Nano #2 | Environmental Consciousness before and after 1989

The second session of the seminar “Nature(s) & Norms” (NANO), carried out within the framework of the research program SAMSON (Sciences, Arts, Medicine and Social Norms), developed by Sorbonne University (Paris), the Faculty of Arts of the Charles University (Prague), Warsaw University and CEFRES welcomes three participants, Marta Kolářová, Weronika Parfianowicz and Matěj Spurný around a common topic:

Location: CEFRES Library and online
Dates: Friday 25 November 2022, 16:30–18:30
Language: English
Contact: cefres[@]cefres.cz

Moderated by Petr GIBAS, CEFRES-Institute of Sociology, Czech Academy of Science

Marta KOLÁŘOVÁ, Institute of Sociology, Czech Academy of Science, Prague
Gender and eco-domesticity: Czech sustainable values, norms and practices in 2010s

The turn to sustainability is related to new norms: changing consumption patterns, decreasing ecological and carbon footprint, and limiting overconsumption. How the sustainable norms relate to gender? This presentation focuses on gendered discourses and practices of Czech „eco-domesticity“ that includes sustainable consumption, green prosumption, and alternative childcare. It shows how the values of sustainability and self-reliance are practiced by women and men in everyday life. The research is based on a qualitative sociological examination using in-depth interviews, participant observation and media analyses.
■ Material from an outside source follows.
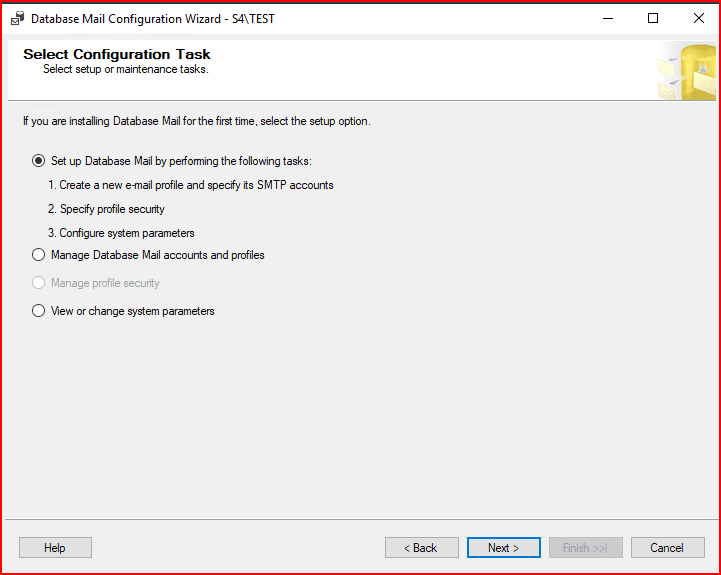Click the window title "Database Mail Configuration Wizard"

click(152, 18)

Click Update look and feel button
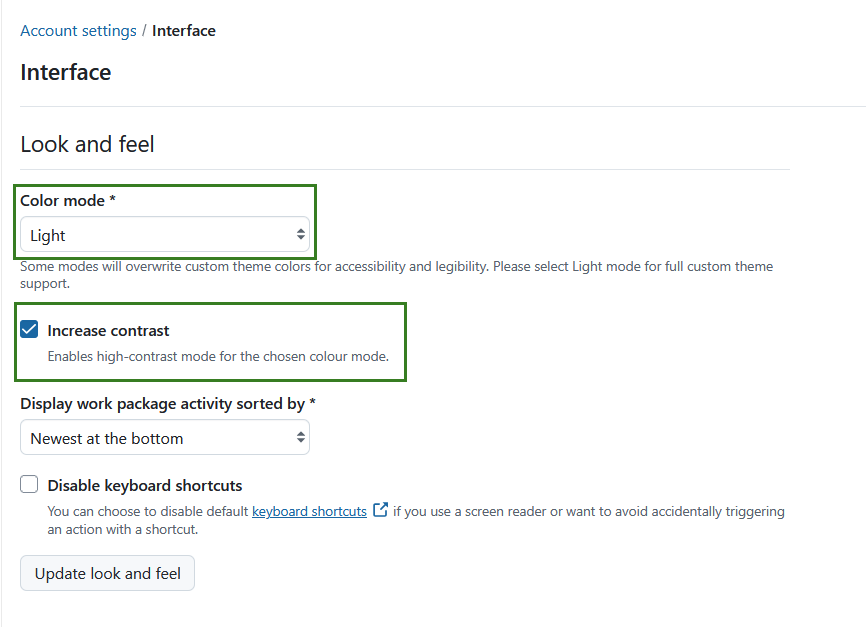click(x=108, y=573)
Weronika PARFIANOWICZ, Institute of Polish Culture, University of Warsaw
“To develop a new form of frugality”. Norms of consumption and environmental awareness in socialist Poland

The 70s in socialist states of Central and Eastern Europe were marked, among others, by the development of the consumer goods sector and emerging consumerist culture. It raised various concerns on how to reconcile this new lifestyle, its values and practices with the ideals of socialist humanism. The traditional critique of commodity fetishism was supplemented with another important dimension: the awareness of the environmental costs of the contemporary economic development model. In my presentation, I’ll focus on the works of Polish intellectuals and academics who attempted to address the problem of over-consumption and ecological crisis within the frames of socialist ideology. The discussions that took place among Polish sociologists, historians and natural scientists in the 70s reveal some important questions and theoretical approaches relevant to contemporary ecological and climate crises.

Matěj SPURNÝ, Institute of Economic and Social History, Faculty of Arts, Charles University, Prague
A quiet revolution in a period of timelessness. The transformations of the relation toward the environment in Czechoslovakia 1968–1989

The essential role played by ecologists and ecological criticism in the final phase of delegitimization of communist dictatorship in Czechoslovakia, is usually attributed to the degree of devastation of the natural environment resulting from lignite mining and air pollution caused by North Bohemian power plants. My approach is different. I understand the ecological criticism of the second half of the 1980s as the result of a fundamental societal change which occurred paradoxically in the era that Václav Havel once called “timelessness”. Beneath the surface of apparent immobility represented by rigid normalization political culture, a process similar to that taking place in Western Europe or the USA in the late 1960s also occurred in Czechoslovakia. From the point of view of social history, we can describe this process as a crisis of organized modernity (and, according to Ulrich Beck, the transition to reflexive modernity). Instead of focusing on theoretical reflection I’ll try to show the re-evaluation of key paradigms (such as modernization or progress) on the example of changes in the relationship to nature, the cultural landscape, but also to the urban environment, in which accents gradually move from modernization to heritage care. My presentation will be based on the long-term research devoted to the North Bohemian city of Most, but also on other sub-researches devoted to ecological and conservation epistemic communities, or the influence of the media discourse on the transformation of discourses about these key topics of human existence in the world.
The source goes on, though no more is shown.